↓

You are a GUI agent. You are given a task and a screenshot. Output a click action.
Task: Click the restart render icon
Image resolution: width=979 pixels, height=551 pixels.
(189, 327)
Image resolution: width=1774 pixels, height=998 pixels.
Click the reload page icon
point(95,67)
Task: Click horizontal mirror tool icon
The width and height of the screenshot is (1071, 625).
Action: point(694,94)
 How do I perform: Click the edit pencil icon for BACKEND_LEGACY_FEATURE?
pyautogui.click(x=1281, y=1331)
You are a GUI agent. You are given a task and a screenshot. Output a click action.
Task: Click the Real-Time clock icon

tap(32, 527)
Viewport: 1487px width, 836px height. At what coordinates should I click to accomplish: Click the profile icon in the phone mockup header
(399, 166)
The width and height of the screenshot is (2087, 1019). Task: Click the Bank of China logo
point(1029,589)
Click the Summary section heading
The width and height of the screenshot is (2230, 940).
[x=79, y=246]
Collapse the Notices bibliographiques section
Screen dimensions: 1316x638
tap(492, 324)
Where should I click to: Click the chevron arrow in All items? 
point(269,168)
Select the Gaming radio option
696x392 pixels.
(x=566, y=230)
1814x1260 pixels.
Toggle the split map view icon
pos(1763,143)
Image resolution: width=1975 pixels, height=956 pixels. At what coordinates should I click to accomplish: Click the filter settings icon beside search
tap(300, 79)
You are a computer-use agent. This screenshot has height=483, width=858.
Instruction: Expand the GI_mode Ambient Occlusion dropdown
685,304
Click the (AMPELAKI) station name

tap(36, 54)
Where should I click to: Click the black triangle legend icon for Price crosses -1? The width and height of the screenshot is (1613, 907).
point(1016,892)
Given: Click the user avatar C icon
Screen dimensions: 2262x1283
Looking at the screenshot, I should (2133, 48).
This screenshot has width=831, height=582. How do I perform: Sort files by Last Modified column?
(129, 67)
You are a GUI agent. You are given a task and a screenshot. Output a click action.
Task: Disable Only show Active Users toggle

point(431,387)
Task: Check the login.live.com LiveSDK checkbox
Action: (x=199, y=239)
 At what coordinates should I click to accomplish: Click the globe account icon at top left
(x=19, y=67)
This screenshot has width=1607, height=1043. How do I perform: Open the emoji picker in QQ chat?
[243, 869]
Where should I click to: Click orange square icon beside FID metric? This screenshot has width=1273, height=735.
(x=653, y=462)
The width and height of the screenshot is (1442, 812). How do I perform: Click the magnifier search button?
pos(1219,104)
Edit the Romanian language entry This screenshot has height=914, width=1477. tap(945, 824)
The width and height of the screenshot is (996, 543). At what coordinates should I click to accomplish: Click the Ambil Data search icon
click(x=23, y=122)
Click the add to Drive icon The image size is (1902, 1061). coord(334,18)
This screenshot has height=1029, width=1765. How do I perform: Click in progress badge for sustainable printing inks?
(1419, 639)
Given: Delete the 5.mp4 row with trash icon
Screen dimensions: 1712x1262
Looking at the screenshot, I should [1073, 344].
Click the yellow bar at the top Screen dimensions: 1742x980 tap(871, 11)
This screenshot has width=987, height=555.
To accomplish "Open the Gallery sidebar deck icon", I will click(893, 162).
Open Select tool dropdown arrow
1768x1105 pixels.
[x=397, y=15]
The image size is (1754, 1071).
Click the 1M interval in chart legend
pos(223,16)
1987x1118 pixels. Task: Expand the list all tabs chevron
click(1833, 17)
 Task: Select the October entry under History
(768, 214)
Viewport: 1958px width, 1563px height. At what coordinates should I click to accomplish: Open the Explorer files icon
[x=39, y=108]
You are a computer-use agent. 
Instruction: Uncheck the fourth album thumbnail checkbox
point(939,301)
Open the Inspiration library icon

↑

Your task is to repeat the entries exactly.

You are a GUI agent. You are given a task and a screenshot. Output a click action.
Task: Click the restart render icon
Image resolution: width=979 pixels, height=551 pixels.
(189, 327)
Image resolution: width=1774 pixels, height=998 pixels.
Click the reload page icon
point(95,67)
Task: Click horizontal mirror tool icon
The width and height of the screenshot is (1071, 625).
Action: point(694,94)
 How do I perform: Click the edit pencil icon for BACKEND_LEGACY_FEATURE?
pyautogui.click(x=1281, y=1331)
You are a GUI agent. You are given a task and a screenshot. Output a click action.
Task: Click the Real-Time clock icon

tap(32, 527)
Viewport: 1487px width, 836px height. At what coordinates should I click to accomplish: Click the profile icon in the phone mockup header
(399, 166)
The width and height of the screenshot is (2087, 1019). Task: Click the Bank of China logo
point(1029,589)
Click the Summary section heading
The width and height of the screenshot is (2230, 940).
[x=79, y=246]
Collapse the Notices bibliographiques section
Screen dimensions: 1316x638
tap(492, 324)
Where should I click to: Click the chevron arrow in All items? 
point(269,168)
Select the Gaming radio option
696x392 pixels.
(x=566, y=230)
1814x1260 pixels.
Toggle the split map view icon
pos(1763,143)
Image resolution: width=1975 pixels, height=956 pixels. At what coordinates should I click to accomplish: Click the filter settings icon beside search
tap(300, 79)
You are a computer-use agent. This screenshot has height=483, width=858.
Instruction: Expand the GI_mode Ambient Occlusion dropdown
685,304
Click the (AMPELAKI) station name

tap(36, 54)
Where should I click to: Click the black triangle legend icon for Price crosses -1? The width and height of the screenshot is (1613, 907).
point(1016,892)
Given: Click the user avatar C icon
Screen dimensions: 2262x1283
Looking at the screenshot, I should (2133, 48).
This screenshot has width=831, height=582. How do I perform: Sort files by Last Modified column?
(129, 67)
You are a GUI agent. You are given a task and a screenshot. Output a click action.
Task: Disable Only show Active Users toggle

point(431,387)
Task: Check the login.live.com LiveSDK checkbox
Action: (x=199, y=239)
 At what coordinates should I click to accomplish: Click the globe account icon at top left
(x=19, y=67)
This screenshot has width=1607, height=1043. How do I perform: Open the emoji picker in QQ chat?
[243, 869]
Where should I click to: Click orange square icon beside FID metric? This screenshot has width=1273, height=735.
(x=653, y=462)
The width and height of the screenshot is (1442, 812). How do I perform: Click the magnifier search button?
pos(1219,104)
Edit the Romanian language entry This screenshot has height=914, width=1477. tap(945, 824)
The width and height of the screenshot is (996, 543). At what coordinates should I click to accomplish: Click the Ambil Data search icon
click(x=23, y=122)
Click the add to Drive icon The image size is (1902, 1061). coord(334,18)
This screenshot has height=1029, width=1765. How do I perform: Click in progress badge for sustainable printing inks?
(1419, 639)
Given: Delete the 5.mp4 row with trash icon
Screen dimensions: 1712x1262
Looking at the screenshot, I should [1073, 344].
Click the yellow bar at the top Screen dimensions: 1742x980 tap(871, 11)
This screenshot has width=987, height=555.
To accomplish "Open the Gallery sidebar deck icon", I will click(893, 162).
Open Select tool dropdown arrow
1768x1105 pixels.
[x=397, y=15]
The image size is (1754, 1071).
Click the 1M interval in chart legend
pos(223,16)
1987x1118 pixels. Task: Expand the list all tabs chevron
click(1833, 17)
 Task: Select the October entry under History
(768, 214)
Viewport: 1958px width, 1563px height. At what coordinates should I click to accomplish: Open the Explorer files icon
[x=39, y=108]
You are a computer-use agent. 
Instruction: Uncheck the fourth album thumbnail checkbox
point(939,301)
Open the Inspiration library icon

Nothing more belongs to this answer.